Required work - What do the lines from the one containing "Click the pin character window icon" through the end of the entries say? Quote them exactly, and only them.

(Items from a data source)
——————
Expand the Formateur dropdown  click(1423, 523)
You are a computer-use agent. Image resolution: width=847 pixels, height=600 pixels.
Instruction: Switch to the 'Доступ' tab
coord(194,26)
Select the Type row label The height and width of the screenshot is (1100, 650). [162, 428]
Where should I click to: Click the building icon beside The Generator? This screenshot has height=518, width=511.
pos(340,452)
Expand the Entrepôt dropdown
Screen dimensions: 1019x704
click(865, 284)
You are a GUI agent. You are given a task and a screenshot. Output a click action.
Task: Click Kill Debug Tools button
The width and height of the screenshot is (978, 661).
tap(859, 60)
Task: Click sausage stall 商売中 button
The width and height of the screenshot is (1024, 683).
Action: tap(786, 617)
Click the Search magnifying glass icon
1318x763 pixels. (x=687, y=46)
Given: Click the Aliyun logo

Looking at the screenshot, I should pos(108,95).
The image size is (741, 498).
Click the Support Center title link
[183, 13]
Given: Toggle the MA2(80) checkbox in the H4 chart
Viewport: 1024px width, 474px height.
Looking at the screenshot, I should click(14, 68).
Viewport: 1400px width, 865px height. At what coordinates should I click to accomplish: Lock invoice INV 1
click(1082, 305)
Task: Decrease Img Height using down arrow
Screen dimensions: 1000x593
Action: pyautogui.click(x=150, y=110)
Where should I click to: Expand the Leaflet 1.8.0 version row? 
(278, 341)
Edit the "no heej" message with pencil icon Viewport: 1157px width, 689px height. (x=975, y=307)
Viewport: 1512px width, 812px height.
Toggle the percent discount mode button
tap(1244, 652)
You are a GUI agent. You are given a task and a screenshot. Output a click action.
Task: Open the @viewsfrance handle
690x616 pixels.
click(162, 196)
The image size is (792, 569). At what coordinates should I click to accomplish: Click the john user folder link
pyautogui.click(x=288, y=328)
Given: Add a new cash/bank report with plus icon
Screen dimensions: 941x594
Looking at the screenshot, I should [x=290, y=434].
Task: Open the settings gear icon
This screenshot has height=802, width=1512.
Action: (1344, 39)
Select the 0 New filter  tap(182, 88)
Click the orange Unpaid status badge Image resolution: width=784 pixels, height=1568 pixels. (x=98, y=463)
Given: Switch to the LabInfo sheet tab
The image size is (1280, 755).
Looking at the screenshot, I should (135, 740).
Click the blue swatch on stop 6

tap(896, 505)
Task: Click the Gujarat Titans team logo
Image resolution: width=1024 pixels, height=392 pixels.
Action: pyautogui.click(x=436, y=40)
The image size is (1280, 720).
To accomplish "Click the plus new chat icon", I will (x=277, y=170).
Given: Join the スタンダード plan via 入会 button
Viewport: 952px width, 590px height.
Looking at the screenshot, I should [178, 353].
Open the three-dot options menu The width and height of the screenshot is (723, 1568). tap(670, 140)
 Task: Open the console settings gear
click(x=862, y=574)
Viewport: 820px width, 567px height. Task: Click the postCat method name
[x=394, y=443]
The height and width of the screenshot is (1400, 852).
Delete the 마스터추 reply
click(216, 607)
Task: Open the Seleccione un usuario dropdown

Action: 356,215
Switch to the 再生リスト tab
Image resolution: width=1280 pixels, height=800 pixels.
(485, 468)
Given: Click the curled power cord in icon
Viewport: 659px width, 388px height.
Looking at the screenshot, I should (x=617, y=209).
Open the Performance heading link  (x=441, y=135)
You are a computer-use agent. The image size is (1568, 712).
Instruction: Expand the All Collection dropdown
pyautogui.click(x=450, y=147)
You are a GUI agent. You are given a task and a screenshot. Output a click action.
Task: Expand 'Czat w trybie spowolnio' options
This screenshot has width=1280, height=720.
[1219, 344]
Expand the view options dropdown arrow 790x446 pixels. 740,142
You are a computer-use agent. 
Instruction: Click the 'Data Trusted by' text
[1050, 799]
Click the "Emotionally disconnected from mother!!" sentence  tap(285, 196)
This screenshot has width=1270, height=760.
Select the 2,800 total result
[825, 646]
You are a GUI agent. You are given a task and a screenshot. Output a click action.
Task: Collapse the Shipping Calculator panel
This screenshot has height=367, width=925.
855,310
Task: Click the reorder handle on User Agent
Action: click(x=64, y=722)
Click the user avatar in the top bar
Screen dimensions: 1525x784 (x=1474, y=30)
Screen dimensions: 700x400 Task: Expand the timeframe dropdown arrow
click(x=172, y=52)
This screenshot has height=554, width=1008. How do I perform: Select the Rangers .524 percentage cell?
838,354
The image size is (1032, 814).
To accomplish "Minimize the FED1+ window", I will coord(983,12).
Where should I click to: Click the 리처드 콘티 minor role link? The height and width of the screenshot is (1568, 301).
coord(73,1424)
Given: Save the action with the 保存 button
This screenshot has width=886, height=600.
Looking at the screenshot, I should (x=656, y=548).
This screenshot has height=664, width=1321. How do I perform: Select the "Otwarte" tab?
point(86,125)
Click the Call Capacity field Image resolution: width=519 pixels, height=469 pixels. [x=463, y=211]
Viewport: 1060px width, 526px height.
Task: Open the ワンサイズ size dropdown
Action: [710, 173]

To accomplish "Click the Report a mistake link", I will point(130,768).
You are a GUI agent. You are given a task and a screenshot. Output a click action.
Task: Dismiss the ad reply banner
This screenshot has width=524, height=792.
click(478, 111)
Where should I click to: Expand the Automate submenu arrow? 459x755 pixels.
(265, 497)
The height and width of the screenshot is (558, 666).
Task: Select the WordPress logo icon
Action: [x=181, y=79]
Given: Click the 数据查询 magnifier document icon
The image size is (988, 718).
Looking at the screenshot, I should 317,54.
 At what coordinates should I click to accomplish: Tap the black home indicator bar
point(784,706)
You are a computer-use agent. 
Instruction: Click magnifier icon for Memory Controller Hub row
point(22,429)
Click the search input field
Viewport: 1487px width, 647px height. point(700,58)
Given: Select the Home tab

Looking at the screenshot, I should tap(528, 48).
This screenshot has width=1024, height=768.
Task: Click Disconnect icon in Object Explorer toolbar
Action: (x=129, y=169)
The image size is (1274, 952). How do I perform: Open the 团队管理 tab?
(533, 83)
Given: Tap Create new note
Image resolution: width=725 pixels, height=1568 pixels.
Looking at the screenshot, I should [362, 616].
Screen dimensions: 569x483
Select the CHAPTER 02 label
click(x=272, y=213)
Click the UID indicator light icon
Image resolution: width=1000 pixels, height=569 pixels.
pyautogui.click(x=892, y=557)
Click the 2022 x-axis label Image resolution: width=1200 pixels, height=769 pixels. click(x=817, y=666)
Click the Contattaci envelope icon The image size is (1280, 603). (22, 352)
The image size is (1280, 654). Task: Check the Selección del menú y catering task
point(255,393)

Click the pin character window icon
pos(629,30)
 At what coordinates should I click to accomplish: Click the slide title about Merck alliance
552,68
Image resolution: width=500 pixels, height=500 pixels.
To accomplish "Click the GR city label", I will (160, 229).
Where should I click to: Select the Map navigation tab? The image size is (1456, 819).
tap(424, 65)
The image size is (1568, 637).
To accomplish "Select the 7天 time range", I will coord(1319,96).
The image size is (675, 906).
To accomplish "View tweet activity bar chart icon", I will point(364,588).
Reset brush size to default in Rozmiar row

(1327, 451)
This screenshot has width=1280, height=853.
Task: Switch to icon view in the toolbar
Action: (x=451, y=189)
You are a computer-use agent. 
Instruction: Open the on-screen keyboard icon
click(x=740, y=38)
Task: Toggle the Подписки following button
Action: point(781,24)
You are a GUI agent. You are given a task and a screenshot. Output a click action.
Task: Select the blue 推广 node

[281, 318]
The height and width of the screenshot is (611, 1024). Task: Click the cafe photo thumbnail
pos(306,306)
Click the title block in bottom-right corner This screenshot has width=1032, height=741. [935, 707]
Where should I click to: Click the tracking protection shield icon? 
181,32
——————
Answer space -
Click the pin character window icon
pos(629,30)
 At what coordinates should I click to accomplish: Click the slide title about Merck alliance
552,68
Image resolution: width=500 pixels, height=500 pixels.
To accomplish "Click the GR city label", I will (160, 229).
Where should I click to: Select the Map navigation tab? The image size is (1456, 819).
tap(424, 65)
The image size is (1568, 637).
To accomplish "Select the 7天 time range", I will coord(1319,96).
The image size is (675, 906).
To accomplish "View tweet activity bar chart icon", I will point(364,588).
Reset brush size to default in Rozmiar row

(1327, 451)
This screenshot has width=1280, height=853.
Task: Switch to icon view in the toolbar
Action: (x=451, y=189)
You are a computer-use agent. 
Instruction: Open the on-screen keyboard icon
click(x=740, y=38)
Task: Toggle the Подписки following button
Action: point(781,24)
You are a GUI agent. You are given a task and a screenshot. Output a click action.
Task: Select the blue 推广 node

[281, 318]
The height and width of the screenshot is (611, 1024). Task: Click the cafe photo thumbnail
pos(306,306)
Click the title block in bottom-right corner This screenshot has width=1032, height=741. [935, 707]
Where should I click to: Click the tracking protection shield icon? 
181,32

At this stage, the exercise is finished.